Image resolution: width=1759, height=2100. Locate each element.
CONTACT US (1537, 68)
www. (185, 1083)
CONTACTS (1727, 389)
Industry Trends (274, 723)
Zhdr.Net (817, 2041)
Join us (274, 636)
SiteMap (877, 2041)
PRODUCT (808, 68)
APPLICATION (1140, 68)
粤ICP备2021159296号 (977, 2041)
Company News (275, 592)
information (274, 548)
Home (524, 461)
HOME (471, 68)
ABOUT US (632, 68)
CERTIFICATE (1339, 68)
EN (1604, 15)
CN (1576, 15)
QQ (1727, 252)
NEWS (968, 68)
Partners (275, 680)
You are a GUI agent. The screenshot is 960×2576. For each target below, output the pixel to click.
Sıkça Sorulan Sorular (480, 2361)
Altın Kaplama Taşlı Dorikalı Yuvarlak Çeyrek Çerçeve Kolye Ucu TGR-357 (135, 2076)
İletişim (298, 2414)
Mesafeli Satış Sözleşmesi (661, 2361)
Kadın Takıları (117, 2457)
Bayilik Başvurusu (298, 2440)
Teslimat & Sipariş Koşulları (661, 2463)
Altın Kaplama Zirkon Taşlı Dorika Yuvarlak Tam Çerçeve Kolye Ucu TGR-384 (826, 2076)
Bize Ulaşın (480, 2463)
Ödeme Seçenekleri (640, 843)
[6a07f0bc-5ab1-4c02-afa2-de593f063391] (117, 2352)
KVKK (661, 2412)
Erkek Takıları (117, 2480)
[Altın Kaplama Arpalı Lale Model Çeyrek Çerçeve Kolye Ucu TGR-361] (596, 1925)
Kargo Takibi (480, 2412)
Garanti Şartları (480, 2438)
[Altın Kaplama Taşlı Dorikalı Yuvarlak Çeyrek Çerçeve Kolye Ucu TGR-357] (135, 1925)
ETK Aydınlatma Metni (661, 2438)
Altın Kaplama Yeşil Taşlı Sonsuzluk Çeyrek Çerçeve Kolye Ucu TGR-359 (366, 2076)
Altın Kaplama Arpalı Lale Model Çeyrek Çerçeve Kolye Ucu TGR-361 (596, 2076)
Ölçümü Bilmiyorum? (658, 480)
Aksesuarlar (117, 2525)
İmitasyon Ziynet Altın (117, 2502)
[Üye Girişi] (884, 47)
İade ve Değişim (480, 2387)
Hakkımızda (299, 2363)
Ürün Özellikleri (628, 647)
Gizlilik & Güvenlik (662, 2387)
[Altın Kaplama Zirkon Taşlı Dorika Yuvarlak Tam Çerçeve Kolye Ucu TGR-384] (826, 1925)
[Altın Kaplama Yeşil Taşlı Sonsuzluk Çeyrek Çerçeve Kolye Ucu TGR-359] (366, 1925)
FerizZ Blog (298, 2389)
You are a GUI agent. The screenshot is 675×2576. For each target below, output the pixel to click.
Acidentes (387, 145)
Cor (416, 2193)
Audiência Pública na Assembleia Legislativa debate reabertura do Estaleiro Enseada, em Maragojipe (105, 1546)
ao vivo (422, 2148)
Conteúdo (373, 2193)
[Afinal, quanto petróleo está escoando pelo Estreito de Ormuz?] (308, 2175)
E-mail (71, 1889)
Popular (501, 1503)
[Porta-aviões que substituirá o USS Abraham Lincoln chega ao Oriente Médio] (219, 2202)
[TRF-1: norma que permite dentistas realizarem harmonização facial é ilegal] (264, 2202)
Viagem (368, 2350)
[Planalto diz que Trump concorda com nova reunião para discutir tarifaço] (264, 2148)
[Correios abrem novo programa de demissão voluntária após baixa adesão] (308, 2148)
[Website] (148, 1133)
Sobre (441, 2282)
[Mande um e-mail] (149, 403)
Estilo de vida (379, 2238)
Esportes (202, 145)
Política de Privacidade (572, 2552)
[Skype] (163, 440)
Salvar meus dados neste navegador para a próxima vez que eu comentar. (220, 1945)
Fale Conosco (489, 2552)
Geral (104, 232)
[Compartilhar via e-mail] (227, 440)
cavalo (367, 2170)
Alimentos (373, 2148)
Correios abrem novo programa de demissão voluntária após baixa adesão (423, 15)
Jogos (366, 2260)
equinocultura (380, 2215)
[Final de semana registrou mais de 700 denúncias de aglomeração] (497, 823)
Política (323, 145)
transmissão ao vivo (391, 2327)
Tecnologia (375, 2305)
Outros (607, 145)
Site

──────────────────────────────

*WORK TO COMPLETE*. Your answer should be the lines of the listing above between the line holding "Acidentes (387, 145)" and the line holding "[Planalto diz que", inclusive, restated word for word and alone.

*FINISHED EXERCISE*.
Acidentes (387, 145)
Cor (416, 2193)
Audiência Pública na Assembleia Legislativa debate reabertura do Estaleiro Enseada, em Maragojipe (105, 1546)
ao vivo (422, 2148)
Conteúdo (373, 2193)
[Afinal, quanto petróleo está escoando pelo Estreito de Ormuz?] (308, 2175)
E-mail (71, 1889)
Popular (501, 1503)
[Porta-aviões que substituirá o USS Abraham Lincoln chega ao Oriente Médio] (219, 2202)
[TRF-1: norma que permite dentistas realizarem harmonização facial é ilegal] (264, 2202)
Viagem (368, 2350)
[Planalto diz que Trump concorda com nova reunião para discutir tarifaço] (264, 2148)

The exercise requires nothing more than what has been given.